Segment Open

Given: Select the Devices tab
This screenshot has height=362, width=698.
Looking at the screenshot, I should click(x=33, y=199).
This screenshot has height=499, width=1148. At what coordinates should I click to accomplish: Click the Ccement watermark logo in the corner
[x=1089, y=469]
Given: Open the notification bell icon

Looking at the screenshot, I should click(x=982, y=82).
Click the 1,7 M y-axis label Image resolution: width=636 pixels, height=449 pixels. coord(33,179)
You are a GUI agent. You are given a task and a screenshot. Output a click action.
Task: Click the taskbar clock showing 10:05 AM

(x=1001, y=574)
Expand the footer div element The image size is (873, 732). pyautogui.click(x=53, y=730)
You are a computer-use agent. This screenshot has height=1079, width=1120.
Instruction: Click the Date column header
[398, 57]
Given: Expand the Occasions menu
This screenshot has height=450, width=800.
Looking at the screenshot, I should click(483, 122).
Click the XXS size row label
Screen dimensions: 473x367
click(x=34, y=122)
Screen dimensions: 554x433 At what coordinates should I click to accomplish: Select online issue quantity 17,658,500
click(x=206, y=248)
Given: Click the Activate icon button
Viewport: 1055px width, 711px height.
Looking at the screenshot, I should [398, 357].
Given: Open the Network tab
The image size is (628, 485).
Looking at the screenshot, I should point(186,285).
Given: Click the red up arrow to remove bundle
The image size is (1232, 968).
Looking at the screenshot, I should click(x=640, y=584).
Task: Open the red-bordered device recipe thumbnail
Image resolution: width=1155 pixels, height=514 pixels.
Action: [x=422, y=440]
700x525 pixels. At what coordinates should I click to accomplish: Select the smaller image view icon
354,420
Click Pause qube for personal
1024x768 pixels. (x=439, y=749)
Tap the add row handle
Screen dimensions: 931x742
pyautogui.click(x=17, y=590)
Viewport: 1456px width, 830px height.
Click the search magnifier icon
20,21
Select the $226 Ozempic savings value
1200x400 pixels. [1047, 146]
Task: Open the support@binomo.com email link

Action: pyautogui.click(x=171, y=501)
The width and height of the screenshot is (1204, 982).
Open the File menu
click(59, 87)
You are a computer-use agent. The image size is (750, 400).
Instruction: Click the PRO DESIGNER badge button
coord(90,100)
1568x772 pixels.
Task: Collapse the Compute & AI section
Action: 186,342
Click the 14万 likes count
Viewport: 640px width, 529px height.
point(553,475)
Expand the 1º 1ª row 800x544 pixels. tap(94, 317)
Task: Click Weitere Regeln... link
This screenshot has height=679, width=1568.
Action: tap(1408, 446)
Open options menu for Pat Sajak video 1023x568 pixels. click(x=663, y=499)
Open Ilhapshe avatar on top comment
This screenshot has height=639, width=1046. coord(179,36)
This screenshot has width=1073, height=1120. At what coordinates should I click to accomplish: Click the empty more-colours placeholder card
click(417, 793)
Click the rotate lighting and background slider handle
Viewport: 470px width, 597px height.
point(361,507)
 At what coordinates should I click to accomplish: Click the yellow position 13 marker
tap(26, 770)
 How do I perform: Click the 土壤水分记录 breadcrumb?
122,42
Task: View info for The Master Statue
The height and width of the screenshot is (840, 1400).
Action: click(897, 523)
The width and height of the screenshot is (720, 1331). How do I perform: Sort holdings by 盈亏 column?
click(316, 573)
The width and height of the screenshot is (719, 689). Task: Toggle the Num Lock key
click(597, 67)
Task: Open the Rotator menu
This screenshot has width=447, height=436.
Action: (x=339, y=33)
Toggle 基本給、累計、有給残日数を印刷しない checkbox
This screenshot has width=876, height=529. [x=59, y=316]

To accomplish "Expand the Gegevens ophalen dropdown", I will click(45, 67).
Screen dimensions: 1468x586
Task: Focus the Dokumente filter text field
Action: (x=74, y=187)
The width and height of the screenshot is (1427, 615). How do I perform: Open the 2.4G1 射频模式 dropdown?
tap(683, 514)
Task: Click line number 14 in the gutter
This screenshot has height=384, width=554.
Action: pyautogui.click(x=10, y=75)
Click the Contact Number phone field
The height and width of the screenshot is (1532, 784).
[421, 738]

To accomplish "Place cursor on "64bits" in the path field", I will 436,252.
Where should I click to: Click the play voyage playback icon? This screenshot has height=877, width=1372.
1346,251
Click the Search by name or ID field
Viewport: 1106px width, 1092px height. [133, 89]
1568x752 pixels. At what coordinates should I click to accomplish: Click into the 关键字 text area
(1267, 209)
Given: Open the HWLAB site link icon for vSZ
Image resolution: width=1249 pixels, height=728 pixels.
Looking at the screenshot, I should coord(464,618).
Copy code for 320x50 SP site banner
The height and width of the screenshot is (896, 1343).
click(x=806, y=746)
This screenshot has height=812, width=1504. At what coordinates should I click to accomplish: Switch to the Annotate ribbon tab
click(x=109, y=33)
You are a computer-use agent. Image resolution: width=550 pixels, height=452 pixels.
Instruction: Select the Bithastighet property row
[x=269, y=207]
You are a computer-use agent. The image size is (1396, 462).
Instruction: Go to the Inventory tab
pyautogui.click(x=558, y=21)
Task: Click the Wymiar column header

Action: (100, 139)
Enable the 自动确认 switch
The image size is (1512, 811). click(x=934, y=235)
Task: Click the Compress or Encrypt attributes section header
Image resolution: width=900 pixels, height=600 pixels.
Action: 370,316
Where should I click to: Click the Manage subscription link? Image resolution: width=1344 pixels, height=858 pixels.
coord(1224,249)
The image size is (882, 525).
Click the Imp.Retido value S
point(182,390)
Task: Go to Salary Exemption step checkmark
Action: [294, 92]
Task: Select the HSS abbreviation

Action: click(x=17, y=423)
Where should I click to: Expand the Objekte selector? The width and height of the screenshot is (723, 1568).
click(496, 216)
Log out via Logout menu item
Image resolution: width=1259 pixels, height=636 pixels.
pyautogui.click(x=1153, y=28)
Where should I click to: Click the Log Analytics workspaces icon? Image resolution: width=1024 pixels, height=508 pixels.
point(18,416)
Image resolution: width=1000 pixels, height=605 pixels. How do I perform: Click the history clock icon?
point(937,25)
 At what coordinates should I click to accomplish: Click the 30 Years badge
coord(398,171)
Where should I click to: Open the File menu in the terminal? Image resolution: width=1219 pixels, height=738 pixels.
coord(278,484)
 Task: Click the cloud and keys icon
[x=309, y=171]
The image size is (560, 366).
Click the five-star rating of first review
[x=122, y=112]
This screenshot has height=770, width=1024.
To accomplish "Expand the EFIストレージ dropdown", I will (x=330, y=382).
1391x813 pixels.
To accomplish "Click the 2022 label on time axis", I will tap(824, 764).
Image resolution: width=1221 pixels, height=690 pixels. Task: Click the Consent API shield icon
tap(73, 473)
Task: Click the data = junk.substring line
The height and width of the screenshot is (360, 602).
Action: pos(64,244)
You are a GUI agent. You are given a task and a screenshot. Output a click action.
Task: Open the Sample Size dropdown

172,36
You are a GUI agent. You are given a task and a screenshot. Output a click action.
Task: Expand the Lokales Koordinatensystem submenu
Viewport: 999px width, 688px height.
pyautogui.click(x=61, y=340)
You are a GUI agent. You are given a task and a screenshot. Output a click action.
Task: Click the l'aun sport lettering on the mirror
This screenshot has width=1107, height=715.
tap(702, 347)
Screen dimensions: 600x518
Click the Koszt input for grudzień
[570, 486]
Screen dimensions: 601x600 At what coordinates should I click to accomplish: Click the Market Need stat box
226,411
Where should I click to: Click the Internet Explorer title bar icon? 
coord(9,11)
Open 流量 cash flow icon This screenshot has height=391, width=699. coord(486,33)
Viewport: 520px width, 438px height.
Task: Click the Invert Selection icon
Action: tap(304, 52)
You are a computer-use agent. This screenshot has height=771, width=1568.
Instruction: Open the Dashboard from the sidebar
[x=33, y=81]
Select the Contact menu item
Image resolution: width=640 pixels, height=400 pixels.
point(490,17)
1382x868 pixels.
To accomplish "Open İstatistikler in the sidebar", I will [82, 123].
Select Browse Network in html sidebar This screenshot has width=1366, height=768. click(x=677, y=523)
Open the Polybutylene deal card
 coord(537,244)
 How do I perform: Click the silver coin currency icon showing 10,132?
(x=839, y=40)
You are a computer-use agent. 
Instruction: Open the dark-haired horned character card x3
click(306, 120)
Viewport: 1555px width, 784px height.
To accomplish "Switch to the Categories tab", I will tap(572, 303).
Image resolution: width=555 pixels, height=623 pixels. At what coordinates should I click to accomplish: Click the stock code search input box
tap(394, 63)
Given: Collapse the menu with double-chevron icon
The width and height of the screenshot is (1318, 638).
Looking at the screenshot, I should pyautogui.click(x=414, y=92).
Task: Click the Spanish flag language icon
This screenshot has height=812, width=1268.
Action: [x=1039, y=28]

Segment Closed

**Task goal:** Each line that has the word "agent" counts once. How many such lines are in the data? Give the number alone.

**Answer to this exercise:** 10